Arek Kowalczyk
Jak ustalił „Parkiet” mającej problemy finansowe spółce Polimex-Mostostal nie udało się jeszcze uzyskać gwarancji, których wymaga przed podpisaniem umowy Enea. Gazeta giełdy pisze, że do podpisania umowy ma jednak dojść w ciągu kilku-kilkunastu dni.
- Jesteśmy gotowi do podpisania umowy. Czekamy aż gotowe będzie konsorcjum – mówi Rynkowi Infrastruktury Maciej Owczarek, prezes Enei. - Oczywiście mogę mieć pewne obawy przed podpisaniem umowy, jednak nie ma dziś w Polsce firmy budowlanej, która nie miałaby problemów finansowych. Naszym partnerem jest konsorcjum, a nie sam Polimex, więc nie mogę wnikać w wewnętrzne sprawy konsorcjantów. To brzydko mówiąc, ich problem. Ja chciałbym mieć partnera, z którym mogę podpisać umowę – dodaje Owczarek.
Przypomnijmy, że przetarg na budowę bloku energetycznego o mocy do 1000 MW na parametry nadkrytyczne został rozstrzygnięty pod koniec maja.

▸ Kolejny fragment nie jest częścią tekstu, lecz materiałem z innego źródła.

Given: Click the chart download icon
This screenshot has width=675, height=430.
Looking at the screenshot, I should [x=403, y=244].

Konsorcjum Polimex-Mostostal i Hitachi Power Europe okazało się lepsze od konsorcjum China National Electric Engineering Co. Ltd. wraz z China Overseas Engineering Group Co. Ltd. Zwycięzca uzyskał 97,716 punktów w postępowaniu przetargowym, natomiast chińskie konsorcjum 92,063.

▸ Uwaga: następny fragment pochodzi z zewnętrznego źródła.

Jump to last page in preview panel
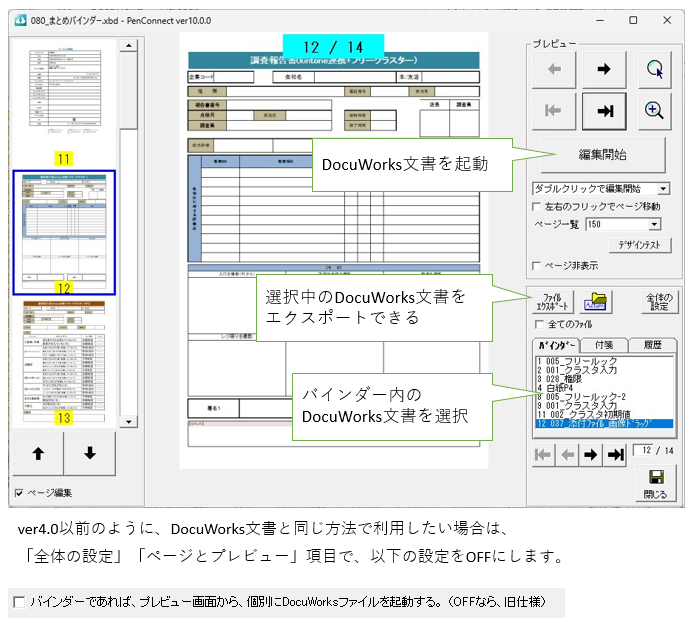 point(605,111)
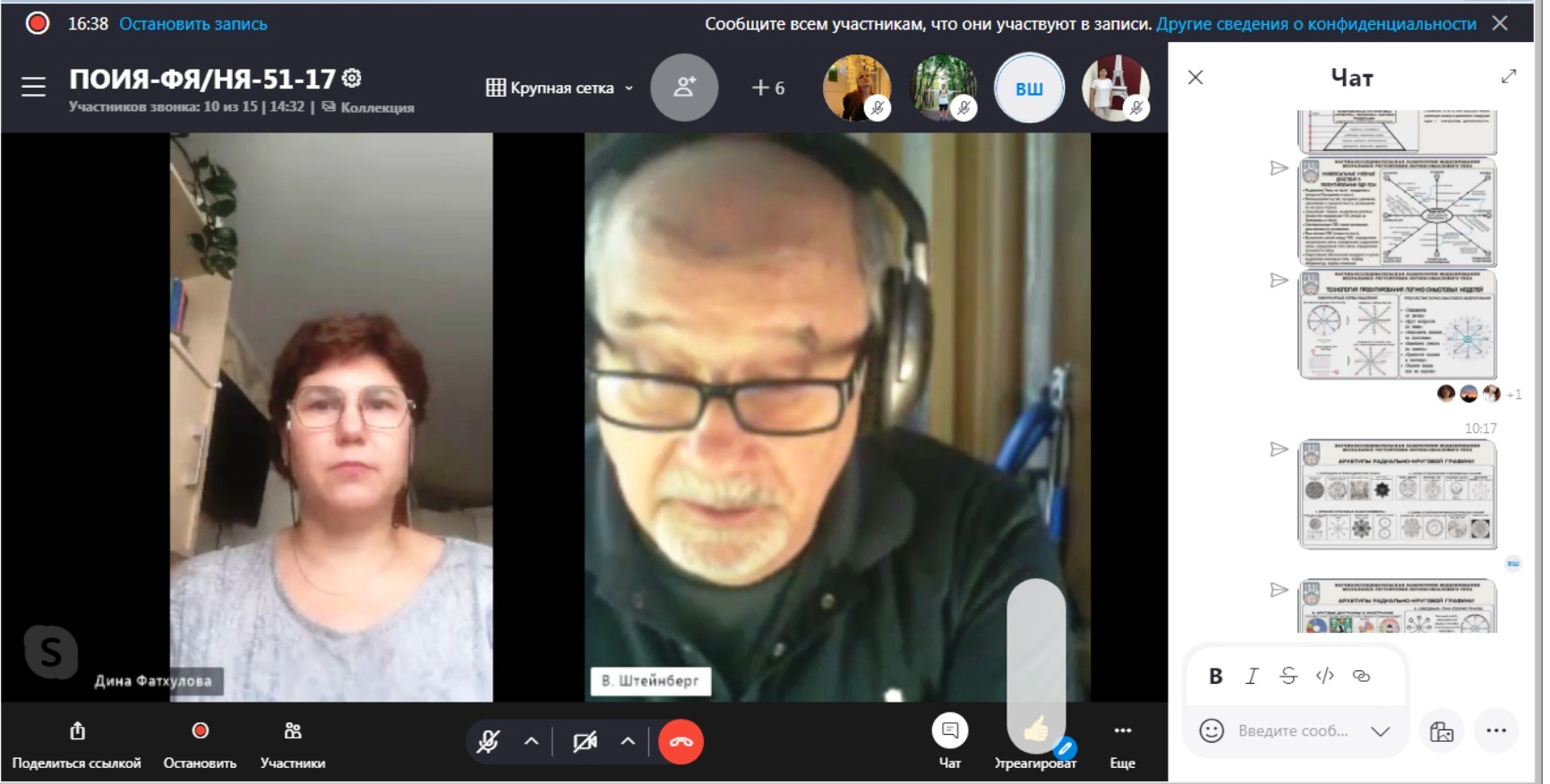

Budowa bloku potrwa ok. 5 lat i będzie to najnowocześniejszy w Polsce i w Europie blok opalany węglem kamiennym. Zwiększy on moce wytwórcze elektrowni w Kozienicach o 1000 MW, czyli o 1/3. Moc Elektrowni będzie wynosić blisko 4 tys. MW. Blok w przyszłości może być wyposażony również w instalację do wychwytywania i skraplania dwutlenku węgla.
Nowy blok ma ruszyć w 2017 roku. Jest to pierwsza inwestycja realizowana przez spółkę Enea Wytwarzanie. 25 maja 2012 roku Sąd Rejonowy dla m.st. Warszawy wpisał do rejestru KRS Enea Wytwarzanie, która zajęła miejsce Elektrowni Kozienice. Spółka będzie zajmować się wytwarzaniem energii elektrycznej i ciepła w całej Grupie.